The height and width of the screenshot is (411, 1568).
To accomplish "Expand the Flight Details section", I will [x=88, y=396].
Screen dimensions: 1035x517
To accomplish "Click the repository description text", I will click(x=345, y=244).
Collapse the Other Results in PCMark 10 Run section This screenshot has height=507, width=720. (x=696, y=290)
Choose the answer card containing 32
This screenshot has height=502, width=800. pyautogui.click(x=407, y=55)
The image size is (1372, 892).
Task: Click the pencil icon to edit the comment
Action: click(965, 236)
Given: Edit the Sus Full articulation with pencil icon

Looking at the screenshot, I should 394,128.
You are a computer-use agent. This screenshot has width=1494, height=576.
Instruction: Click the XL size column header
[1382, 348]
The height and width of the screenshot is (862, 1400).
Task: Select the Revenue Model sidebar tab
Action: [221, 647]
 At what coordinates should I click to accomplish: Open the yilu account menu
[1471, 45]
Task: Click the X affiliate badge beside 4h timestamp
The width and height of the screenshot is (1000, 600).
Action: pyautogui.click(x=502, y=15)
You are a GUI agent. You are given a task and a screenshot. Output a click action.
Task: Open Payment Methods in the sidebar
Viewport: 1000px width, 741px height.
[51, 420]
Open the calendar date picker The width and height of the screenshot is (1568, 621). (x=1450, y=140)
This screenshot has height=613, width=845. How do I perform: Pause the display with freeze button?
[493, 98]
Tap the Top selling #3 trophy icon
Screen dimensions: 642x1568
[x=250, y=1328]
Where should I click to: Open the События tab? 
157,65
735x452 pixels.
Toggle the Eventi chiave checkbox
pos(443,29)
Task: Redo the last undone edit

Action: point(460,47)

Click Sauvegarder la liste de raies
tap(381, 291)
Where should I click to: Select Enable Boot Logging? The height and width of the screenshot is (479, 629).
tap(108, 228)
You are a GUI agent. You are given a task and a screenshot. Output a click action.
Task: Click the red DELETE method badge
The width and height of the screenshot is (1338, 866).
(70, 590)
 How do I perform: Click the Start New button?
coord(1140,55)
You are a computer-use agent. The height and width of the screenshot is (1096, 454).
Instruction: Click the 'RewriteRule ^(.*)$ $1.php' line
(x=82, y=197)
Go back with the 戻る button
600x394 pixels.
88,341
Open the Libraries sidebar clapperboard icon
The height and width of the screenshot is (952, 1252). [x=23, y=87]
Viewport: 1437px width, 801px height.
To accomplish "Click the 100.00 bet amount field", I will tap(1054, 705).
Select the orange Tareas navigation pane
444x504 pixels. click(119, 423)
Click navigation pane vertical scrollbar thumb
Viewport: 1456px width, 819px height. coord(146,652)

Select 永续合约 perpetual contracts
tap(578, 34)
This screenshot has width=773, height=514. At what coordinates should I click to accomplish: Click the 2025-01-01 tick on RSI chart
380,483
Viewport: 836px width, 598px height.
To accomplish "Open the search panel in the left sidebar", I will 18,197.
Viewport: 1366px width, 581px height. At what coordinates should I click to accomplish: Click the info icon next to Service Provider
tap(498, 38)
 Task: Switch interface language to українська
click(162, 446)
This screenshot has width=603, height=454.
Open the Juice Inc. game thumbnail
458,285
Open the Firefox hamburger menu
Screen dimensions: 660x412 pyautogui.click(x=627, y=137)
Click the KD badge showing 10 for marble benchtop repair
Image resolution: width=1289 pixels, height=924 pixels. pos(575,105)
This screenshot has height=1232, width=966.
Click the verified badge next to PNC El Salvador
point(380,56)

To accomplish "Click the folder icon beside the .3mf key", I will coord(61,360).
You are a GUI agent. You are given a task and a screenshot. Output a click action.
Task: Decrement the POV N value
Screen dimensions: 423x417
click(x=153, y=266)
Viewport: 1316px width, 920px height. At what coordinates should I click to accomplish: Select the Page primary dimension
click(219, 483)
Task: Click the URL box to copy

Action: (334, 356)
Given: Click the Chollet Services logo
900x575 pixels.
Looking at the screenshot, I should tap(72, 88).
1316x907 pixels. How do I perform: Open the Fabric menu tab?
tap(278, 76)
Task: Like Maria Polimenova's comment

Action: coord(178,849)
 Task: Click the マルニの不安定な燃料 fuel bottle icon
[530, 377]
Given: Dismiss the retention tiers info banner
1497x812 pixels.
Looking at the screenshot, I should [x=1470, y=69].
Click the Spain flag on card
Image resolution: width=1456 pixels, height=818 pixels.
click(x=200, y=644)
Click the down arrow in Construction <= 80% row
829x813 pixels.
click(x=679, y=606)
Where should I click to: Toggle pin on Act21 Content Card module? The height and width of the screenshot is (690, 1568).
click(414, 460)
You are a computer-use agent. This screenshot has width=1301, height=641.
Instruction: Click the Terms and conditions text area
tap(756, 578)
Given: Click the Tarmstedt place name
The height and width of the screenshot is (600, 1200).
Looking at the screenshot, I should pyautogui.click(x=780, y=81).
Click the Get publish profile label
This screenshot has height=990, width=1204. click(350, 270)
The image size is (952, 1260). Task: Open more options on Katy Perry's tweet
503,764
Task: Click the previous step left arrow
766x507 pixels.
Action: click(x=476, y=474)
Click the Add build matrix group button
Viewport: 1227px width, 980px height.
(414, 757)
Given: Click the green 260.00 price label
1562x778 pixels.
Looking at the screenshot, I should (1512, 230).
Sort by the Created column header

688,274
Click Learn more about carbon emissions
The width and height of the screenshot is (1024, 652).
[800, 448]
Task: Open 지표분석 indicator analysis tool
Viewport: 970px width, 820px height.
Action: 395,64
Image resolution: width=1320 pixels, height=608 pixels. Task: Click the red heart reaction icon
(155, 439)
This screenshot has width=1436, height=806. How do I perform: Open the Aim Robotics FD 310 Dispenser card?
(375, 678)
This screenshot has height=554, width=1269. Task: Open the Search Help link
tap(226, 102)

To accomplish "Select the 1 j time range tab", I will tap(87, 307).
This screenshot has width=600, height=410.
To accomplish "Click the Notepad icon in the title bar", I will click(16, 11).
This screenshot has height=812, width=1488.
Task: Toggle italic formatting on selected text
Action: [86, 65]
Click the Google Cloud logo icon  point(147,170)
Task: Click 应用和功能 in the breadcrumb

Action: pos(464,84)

========================================================================

Task requirements —
Can you reproduce all the records above, substituting "WordPad" for "Notepad" and leaving everything else the same?

Response to this task —
The height and width of the screenshot is (411, 1568).
To accomplish "Expand the Flight Details section", I will [x=88, y=396].
Screen dimensions: 1035x517
To accomplish "Click the repository description text", I will click(x=345, y=244).
Collapse the Other Results in PCMark 10 Run section This screenshot has height=507, width=720. (x=696, y=290)
Choose the answer card containing 32
This screenshot has height=502, width=800. pyautogui.click(x=407, y=55)
The image size is (1372, 892).
Task: Click the pencil icon to edit the comment
Action: click(965, 236)
Given: Edit the Sus Full articulation with pencil icon

Looking at the screenshot, I should 394,128.
You are a computer-use agent. This screenshot has width=1494, height=576.
Instruction: Click the XL size column header
[1382, 348]
The height and width of the screenshot is (862, 1400).
Task: Select the Revenue Model sidebar tab
Action: [221, 647]
 At what coordinates should I click to accomplish: Open the yilu account menu
[1471, 45]
Task: Click the X affiliate badge beside 4h timestamp
The width and height of the screenshot is (1000, 600).
Action: pyautogui.click(x=502, y=15)
You are a GUI agent. You are given a task and a screenshot. Output a click action.
Task: Open Payment Methods in the sidebar
Viewport: 1000px width, 741px height.
[51, 420]
Open the calendar date picker The width and height of the screenshot is (1568, 621). (x=1450, y=140)
This screenshot has height=613, width=845. How do I perform: Pause the display with freeze button?
[493, 98]
Tap the Top selling #3 trophy icon
Screen dimensions: 642x1568
[x=250, y=1328]
Where should I click to: Open the События tab? 
157,65
735x452 pixels.
Toggle the Eventi chiave checkbox
pos(443,29)
Task: Redo the last undone edit

Action: point(460,47)

Click Sauvegarder la liste de raies
tap(381, 291)
Where should I click to: Select Enable Boot Logging? The height and width of the screenshot is (479, 629).
tap(108, 228)
You are a GUI agent. You are given a task and a screenshot. Output a click action.
Task: Click the red DELETE method badge
The width and height of the screenshot is (1338, 866).
(70, 590)
 How do I perform: Click the Start New button?
coord(1140,55)
You are a computer-use agent. The height and width of the screenshot is (1096, 454).
Instruction: Click the 'RewriteRule ^(.*)$ $1.php' line
(x=82, y=197)
Go back with the 戻る button
600x394 pixels.
88,341
Open the Libraries sidebar clapperboard icon
The height and width of the screenshot is (952, 1252). [x=23, y=87]
Viewport: 1437px width, 801px height.
To accomplish "Click the 100.00 bet amount field", I will tap(1054, 705).
Select the orange Tareas navigation pane
444x504 pixels. click(119, 423)
Click navigation pane vertical scrollbar thumb
Viewport: 1456px width, 819px height. coord(146,652)

Select 永续合约 perpetual contracts
tap(578, 34)
This screenshot has width=773, height=514. At what coordinates should I click to accomplish: Click the 2025-01-01 tick on RSI chart
380,483
Viewport: 836px width, 598px height.
To accomplish "Open the search panel in the left sidebar", I will 18,197.
Viewport: 1366px width, 581px height. At what coordinates should I click to accomplish: Click the info icon next to Service Provider
tap(498, 38)
 Task: Switch interface language to українська
click(162, 446)
This screenshot has width=603, height=454.
Open the Juice Inc. game thumbnail
458,285
Open the Firefox hamburger menu
Screen dimensions: 660x412 pyautogui.click(x=627, y=137)
Click the KD badge showing 10 for marble benchtop repair
Image resolution: width=1289 pixels, height=924 pixels. pos(575,105)
This screenshot has height=1232, width=966.
Click the verified badge next to PNC El Salvador
point(380,56)

To accomplish "Click the folder icon beside the .3mf key", I will coord(61,360).
You are a GUI agent. You are given a task and a screenshot. Output a click action.
Task: Decrement the POV N value
Screen dimensions: 423x417
click(x=153, y=266)
Viewport: 1316px width, 920px height. At what coordinates should I click to accomplish: Select the Page primary dimension
click(219, 483)
Task: Click the URL box to copy

Action: (334, 356)
Given: Click the Chollet Services logo
900x575 pixels.
Looking at the screenshot, I should tap(72, 88).
1316x907 pixels. How do I perform: Open the Fabric menu tab?
tap(278, 76)
Task: Like Maria Polimenova's comment

Action: coord(178,849)
 Task: Click the マルニの不安定な燃料 fuel bottle icon
[530, 377]
Given: Dismiss the retention tiers info banner
1497x812 pixels.
Looking at the screenshot, I should [x=1470, y=69].
Click the Spain flag on card
Image resolution: width=1456 pixels, height=818 pixels.
click(x=200, y=644)
Click the down arrow in Construction <= 80% row
829x813 pixels.
click(x=679, y=606)
Where should I click to: Toggle pin on Act21 Content Card module? The height and width of the screenshot is (690, 1568).
click(414, 460)
You are a computer-use agent. This screenshot has width=1301, height=641.
Instruction: Click the Terms and conditions text area
tap(756, 578)
Given: Click the Tarmstedt place name
The height and width of the screenshot is (600, 1200).
Looking at the screenshot, I should pyautogui.click(x=780, y=81).
Click the Get publish profile label
This screenshot has height=990, width=1204. click(350, 270)
The image size is (952, 1260). Task: Open more options on Katy Perry's tweet
503,764
Task: Click the previous step left arrow
766x507 pixels.
Action: click(x=476, y=474)
Click the Add build matrix group button
Viewport: 1227px width, 980px height.
(414, 757)
Given: Click the green 260.00 price label
1562x778 pixels.
Looking at the screenshot, I should (1512, 230).
Sort by the Created column header

688,274
Click Learn more about carbon emissions
The width and height of the screenshot is (1024, 652).
[800, 448]
Task: Open 지표분석 indicator analysis tool
Viewport: 970px width, 820px height.
Action: 395,64
Image resolution: width=1320 pixels, height=608 pixels. Task: Click the red heart reaction icon
(155, 439)
This screenshot has width=1436, height=806. How do I perform: Open the Aim Robotics FD 310 Dispenser card?
(375, 678)
This screenshot has height=554, width=1269. Task: Open the Search Help link
tap(226, 102)

To accomplish "Select the 1 j time range tab", I will tap(87, 307).
This screenshot has width=600, height=410.
To accomplish "Click the WordPad icon in the title bar", I will click(16, 11).
This screenshot has height=812, width=1488.
Task: Toggle italic formatting on selected text
Action: [86, 65]
Click the Google Cloud logo icon  point(147,170)
Task: Click 应用和功能 in the breadcrumb

Action: pos(464,84)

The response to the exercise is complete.